Flux is a tool for keeping Kubernetes clusters in sync with sources of configuration (like Git repositories), and automating updates to configuration when there is new code to deploy.
Working with flux means adopting the Gitops workflow, where the source code (or indirectly image repositories) act as the source of truth and flux polls updates to reconcile the state of the kubernetes cluster to what’s defined in code.
This works great in theory, however at times you can run into a situation where your networking costs can go out of hand when relying on Flux to poll Github repositories, especially monorepos as they can grow huge in size if left unchecked.
Problem
We ran into this problem at VTS Engineering, when one fine day we saw our region’s NAT gateway costs spike 2x from $200 → $400 daily. This finding led to a deeper investigation on finding the needle in the haystack for this network cost increase.
The investigation
Initial investigation
This stage comprised of searching for source code changes or network level changes which might have led to an increase in traffic like —
- New services deployed in the kubernetes clusters
- Feature work leading to higher outbound traffic to fetch data from the internet
- Integration services whose sole job is to fetch/update data from third party providers
However, these didn’t turn out to be the reason for increase in costs.
Analyzing VPC flow logs
The best place is to analyze the VPC flow logs to understand where exactly and which IP addresses is the majority of outbound traffic going to.
To our surprise we found that most of the traffic outbound leading to higher charges was going to Github IPs. This means something in our VPCs was hitting the Github servers to fetch huge amounts of data suddenly.
Root Cause
Part 1:
After some sleuthing, we discovered it was the flux source controllers (HelmRepository, GitRepository) incessantly polling Github servers & upstream helm repositories across multiple K8s clusters running in different VPCs.
However this was always the case and it didn’t answer why the traffic or data transferred increased suddenly.
Part 2:
We found a bad commit went into a monorepo we use to host our custom helm charts increasing it’s size to ~1GB! The commit was reverted but didn’t help in this case as Github maintains history aka the size didn’t reduce.

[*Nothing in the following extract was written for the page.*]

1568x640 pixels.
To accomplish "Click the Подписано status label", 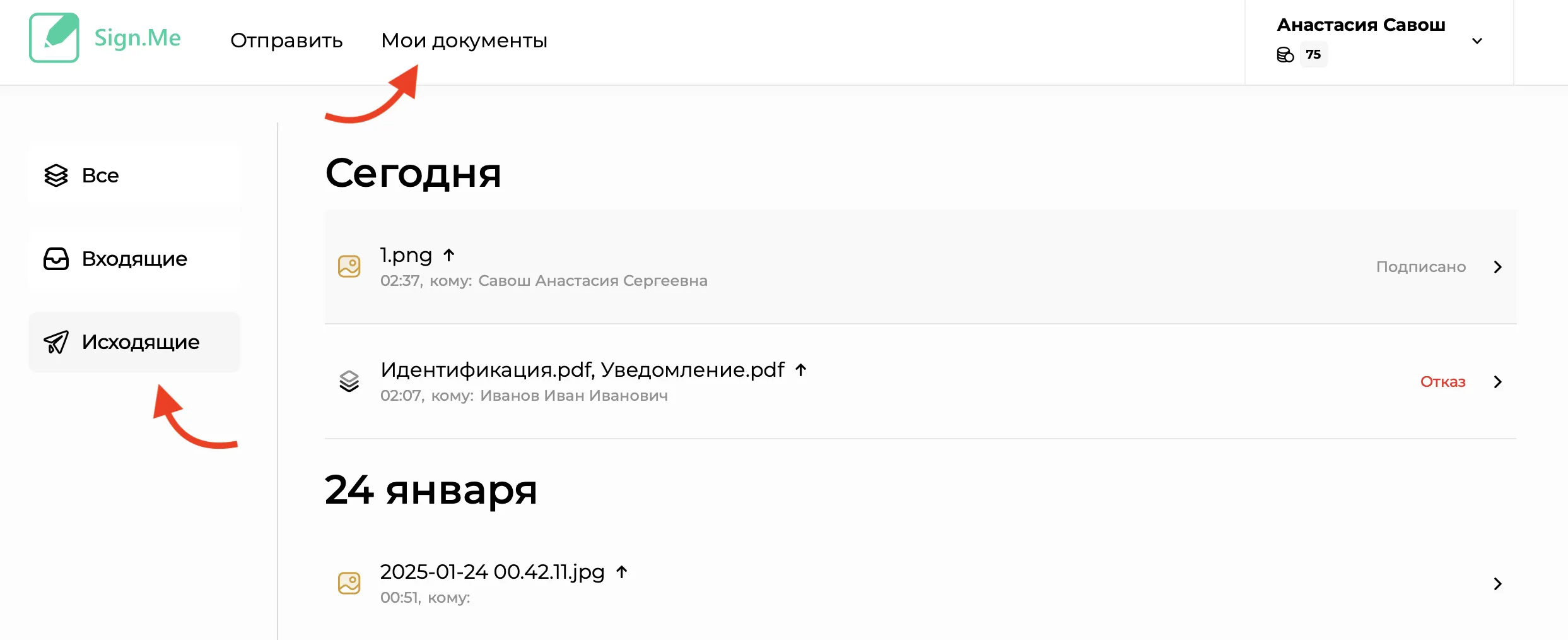I will point(1421,267).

We were pulling a big git repo (1GB) every 2 minutes multiple times (different charts) across different clusters
Solution
Now, solving the problem should be as simple as doing a shallow clone to fetch the latest commit on the branch instead of everything. However flux doesn’t support shallow clones by setting fetch depth. Only way is to specify a particular commit which isn’t an option.
Therefore, we bumped the spec.interval
field for GitRepository resource from 2m → 10m (minutes) and also for ImageUpdateAutomation controller to 10m as it is the one that triggers the GitRepository source controller.

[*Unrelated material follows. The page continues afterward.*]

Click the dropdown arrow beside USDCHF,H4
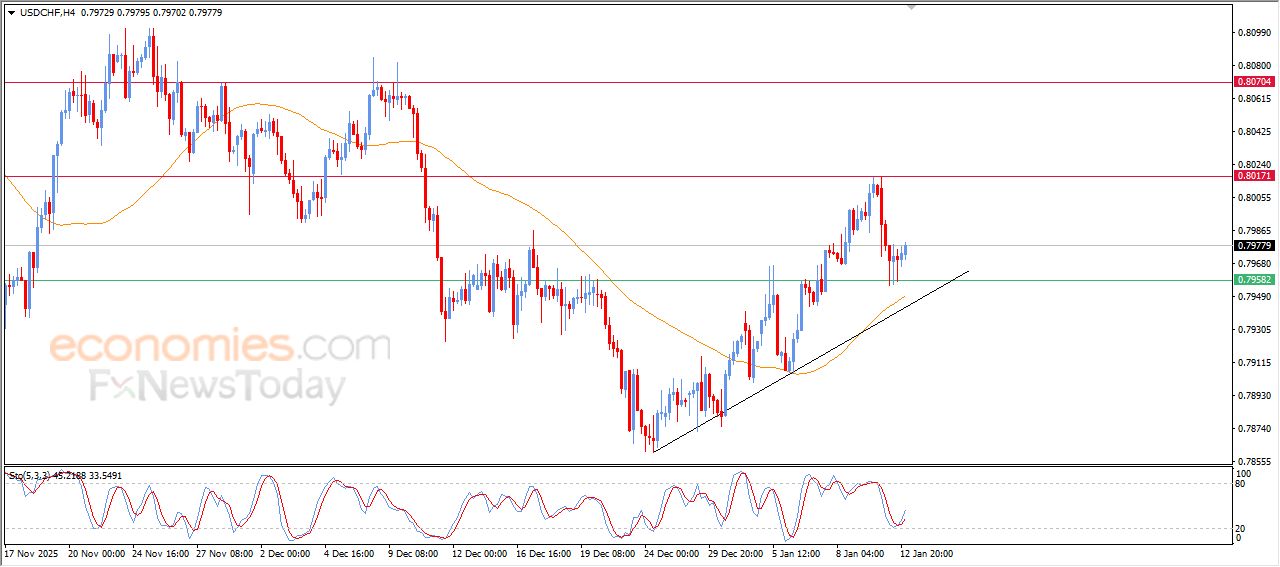The width and height of the screenshot is (1280, 567). (11, 12)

Note: There’s a careful tradeoff to be made here as increasing the interval will affect deployment times as flux will take longer to fetch new changes & deploy
For future proofing we also bumped the intervals of HelmRepository source controller to 2 hours (120m) since we rarely pulled the latest and thus wanted to avoid unnecessary outbound calls.
# Example GitRepository resource with update time for spec.interval
apiVersion: source.toolkit.fluxcd.io/v1beta2
kind: GitRepository
metadata:
name: monorepo
namespace: flux-system
spec:
interval: 6m0s
ref:
branch: main
url: 'ssh://git@github.com/org_name/monorepo'
secretRef:
name: monorepo
Results
Bumping the spec.interval
for GitRepository did the trick as we reduced our outbound calls to pull the big monorepo by half, thereby saving ~$70K USD annually.
Tangentially we also set fetch-depth
setting in Github Actions (CI) for all workflows to do a shallow clone of the affected monorepo to further save on NAT gateway costs for our self hosted setup.
Final Thoughts
Flux not supporting shallow clones severely limits the use cases of monorepos which grow larger in size over time (not just by a problematic commit).
Long term solution: We switched to use a new lightweight artifact-only github repository which hosts our custom helm charts.
Thanks for reading! Hope this helps you solving this gotcha & saving costs.